Nel 1840 l’introduzione da parte di Joseph Petzval, per conto della Voigtländer, di un obiettivo di luminosità f/3.6 e dell’aumentata sensibilità della lastra dagherrotipa mediante l’utilizzo di vapori di bromo e cloro, permisero esposizioni di soli trenta secondi. La fragilità della lamina argentata fu rafforzata dall’utilizzo di cloruro d’oro per opera di Hippolyte Fizeau, che incrementò anche il contrasto generale. Il 1841 fu l’anno dell’evoluzione della sciadografia in calotipia ad opera di Talbot, che intuì la possibilità di terminare la trasformazione dei sali d’argento non solo mediante l’azione della luce, ma con l’utilizzo di un nuovo passaggio chiamato sviluppo fotografico. Tra il 1844 e il 1846 Talbot produsse in migliaia di copie quello che può essere definito il primo libro fotografico, il Pencil of Nature, contenente 24 calotipi. Di lì a poco si sviluppò la moda dei ritratti.

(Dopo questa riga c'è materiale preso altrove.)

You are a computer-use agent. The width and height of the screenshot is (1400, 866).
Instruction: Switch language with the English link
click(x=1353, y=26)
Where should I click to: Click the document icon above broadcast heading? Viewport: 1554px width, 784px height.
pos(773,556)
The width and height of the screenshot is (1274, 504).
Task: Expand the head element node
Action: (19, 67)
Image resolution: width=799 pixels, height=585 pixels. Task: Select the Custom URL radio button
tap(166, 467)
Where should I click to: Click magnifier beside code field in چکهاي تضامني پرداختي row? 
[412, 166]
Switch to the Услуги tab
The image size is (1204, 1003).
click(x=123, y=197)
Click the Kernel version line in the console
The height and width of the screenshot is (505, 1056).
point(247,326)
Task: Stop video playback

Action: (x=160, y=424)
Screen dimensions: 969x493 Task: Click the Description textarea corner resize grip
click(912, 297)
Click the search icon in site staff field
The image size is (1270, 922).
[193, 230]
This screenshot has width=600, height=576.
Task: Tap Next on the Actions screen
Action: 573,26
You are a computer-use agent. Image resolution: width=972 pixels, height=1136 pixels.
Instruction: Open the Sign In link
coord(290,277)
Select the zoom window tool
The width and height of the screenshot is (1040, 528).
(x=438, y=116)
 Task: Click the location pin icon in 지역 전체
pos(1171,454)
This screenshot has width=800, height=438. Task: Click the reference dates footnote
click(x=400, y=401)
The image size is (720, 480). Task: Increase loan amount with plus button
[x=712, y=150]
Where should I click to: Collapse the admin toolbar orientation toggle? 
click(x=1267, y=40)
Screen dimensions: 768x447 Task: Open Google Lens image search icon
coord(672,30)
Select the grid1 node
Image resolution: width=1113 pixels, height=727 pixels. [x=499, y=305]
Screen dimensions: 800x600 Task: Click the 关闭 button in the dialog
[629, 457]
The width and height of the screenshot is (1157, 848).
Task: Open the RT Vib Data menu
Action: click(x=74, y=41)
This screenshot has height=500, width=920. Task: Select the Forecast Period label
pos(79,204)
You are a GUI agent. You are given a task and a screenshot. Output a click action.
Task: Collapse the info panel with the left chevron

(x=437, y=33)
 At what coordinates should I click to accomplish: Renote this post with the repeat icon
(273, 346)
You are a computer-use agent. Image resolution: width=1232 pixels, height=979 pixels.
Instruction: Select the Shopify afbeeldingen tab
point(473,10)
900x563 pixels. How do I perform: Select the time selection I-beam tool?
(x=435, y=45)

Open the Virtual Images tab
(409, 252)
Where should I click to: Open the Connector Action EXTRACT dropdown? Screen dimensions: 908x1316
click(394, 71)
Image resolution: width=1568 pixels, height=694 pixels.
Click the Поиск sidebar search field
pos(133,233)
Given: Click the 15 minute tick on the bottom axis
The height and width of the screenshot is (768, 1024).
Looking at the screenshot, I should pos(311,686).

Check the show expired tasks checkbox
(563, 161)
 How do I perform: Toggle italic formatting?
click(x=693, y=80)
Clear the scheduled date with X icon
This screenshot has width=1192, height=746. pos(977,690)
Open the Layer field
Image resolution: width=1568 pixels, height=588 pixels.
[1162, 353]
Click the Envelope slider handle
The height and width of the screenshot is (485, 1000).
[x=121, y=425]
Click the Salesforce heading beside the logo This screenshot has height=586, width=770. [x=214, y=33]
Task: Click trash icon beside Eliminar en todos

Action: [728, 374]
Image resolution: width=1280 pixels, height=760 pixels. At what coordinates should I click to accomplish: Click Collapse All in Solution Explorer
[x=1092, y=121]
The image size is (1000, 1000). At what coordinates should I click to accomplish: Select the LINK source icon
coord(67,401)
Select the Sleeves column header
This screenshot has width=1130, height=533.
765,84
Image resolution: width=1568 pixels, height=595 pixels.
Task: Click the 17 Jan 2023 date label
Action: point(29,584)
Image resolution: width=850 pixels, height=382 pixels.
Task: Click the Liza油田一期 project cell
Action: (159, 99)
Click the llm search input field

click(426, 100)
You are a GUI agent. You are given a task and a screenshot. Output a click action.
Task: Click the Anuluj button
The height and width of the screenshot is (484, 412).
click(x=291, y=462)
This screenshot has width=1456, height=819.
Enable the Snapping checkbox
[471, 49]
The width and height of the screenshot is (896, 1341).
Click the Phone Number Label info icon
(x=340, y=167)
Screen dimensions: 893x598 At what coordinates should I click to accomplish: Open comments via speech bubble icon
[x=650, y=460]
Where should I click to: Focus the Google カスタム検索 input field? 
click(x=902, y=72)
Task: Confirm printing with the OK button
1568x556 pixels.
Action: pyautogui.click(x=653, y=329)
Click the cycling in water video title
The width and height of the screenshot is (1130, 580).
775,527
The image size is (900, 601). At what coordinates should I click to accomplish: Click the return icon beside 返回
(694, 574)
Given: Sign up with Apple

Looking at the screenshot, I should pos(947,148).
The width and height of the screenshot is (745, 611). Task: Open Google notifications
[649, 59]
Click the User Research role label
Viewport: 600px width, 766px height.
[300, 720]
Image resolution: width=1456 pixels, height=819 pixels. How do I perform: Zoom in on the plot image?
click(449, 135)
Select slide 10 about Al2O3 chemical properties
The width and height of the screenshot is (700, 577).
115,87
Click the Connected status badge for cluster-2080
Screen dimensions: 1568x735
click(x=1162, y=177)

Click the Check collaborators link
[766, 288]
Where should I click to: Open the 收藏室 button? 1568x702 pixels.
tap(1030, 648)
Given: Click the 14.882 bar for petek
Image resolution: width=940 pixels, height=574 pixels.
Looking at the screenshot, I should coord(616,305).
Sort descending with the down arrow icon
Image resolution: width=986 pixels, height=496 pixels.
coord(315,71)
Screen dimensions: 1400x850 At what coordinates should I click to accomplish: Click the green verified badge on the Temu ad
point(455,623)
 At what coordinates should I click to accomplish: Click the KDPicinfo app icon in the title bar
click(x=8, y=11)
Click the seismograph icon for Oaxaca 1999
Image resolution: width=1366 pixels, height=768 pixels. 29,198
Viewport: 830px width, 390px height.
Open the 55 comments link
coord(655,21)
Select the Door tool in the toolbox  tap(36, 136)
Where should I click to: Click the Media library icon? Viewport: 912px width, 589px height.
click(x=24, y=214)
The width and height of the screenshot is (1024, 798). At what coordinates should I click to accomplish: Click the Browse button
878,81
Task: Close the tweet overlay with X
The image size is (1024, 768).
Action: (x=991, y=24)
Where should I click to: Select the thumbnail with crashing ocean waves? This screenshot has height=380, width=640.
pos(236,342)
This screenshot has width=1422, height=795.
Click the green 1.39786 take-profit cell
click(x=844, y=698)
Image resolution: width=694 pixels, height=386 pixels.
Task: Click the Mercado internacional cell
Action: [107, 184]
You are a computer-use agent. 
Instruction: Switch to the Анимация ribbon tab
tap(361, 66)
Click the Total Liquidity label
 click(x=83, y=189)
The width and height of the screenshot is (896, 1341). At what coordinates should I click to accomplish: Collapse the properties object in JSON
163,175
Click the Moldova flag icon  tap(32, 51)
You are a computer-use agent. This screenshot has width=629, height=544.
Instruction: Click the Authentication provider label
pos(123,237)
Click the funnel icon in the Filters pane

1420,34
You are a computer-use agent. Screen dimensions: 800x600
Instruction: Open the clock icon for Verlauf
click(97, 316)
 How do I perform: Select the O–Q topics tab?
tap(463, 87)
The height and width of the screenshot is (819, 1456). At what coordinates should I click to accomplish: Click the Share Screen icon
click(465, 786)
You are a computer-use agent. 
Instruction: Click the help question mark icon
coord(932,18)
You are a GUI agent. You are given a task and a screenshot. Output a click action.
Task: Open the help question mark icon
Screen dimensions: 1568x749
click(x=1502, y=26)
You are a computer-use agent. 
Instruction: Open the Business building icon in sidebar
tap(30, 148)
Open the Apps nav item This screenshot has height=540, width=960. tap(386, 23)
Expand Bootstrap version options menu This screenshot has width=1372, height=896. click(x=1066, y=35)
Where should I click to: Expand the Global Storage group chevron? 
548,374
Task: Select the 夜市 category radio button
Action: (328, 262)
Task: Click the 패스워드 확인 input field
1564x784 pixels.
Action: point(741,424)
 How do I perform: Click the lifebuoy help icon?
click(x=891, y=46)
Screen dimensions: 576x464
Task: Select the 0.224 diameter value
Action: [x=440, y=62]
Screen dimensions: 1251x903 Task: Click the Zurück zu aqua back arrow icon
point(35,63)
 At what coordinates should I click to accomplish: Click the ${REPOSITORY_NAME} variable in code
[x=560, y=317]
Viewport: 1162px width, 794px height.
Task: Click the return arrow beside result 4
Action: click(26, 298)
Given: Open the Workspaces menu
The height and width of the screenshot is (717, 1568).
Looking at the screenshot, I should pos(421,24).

Nel 1851 Frederick Scott Archer introdusse un nuovo procedimento a base di collodio che affiancò e infine sostituì tutte le altre tecniche fotografiche. Una particolare applicazione della lastra umida nacque per soddisfare l’enorme richiesta di ritratti. Brevettata nel 1854 da André Adolphe Eugène Disderi, si componeva di una fotocamera a quattro obiettivi che impressionava una lastra con due esposizioni, per un totale di otto immagini da 10×6 cm, stampati a contatto su carta che, a causa delle piccole dimensioni, vennero chiamati carte de visite. Da qui, la necessità di produrre lenti e apparecchiature fotografiche vide la nascita e lo sviluppo di importanti aziende fotografiche. Già nella seconda metà del 1800 furono fondate aziende importanti come la Carl Zeiss, la Agfa, la Leica, la Ilford, la Kodak e la Voigtländer.

La fotografia oggi

Oggi, invece, la fotografia è entrata nel fantastico mondo del digitale e le apparecchiature diventano sempre più sofisticate e precise giorno dopo giorno. Anche le tecniche hanno subito un’evoluzione, e alle fotografie “statiche” e programmate in posa, si è sostituito un filone amante degli scatti naturali, che restituiscono al meglio le emozioni dei modelli/modelle.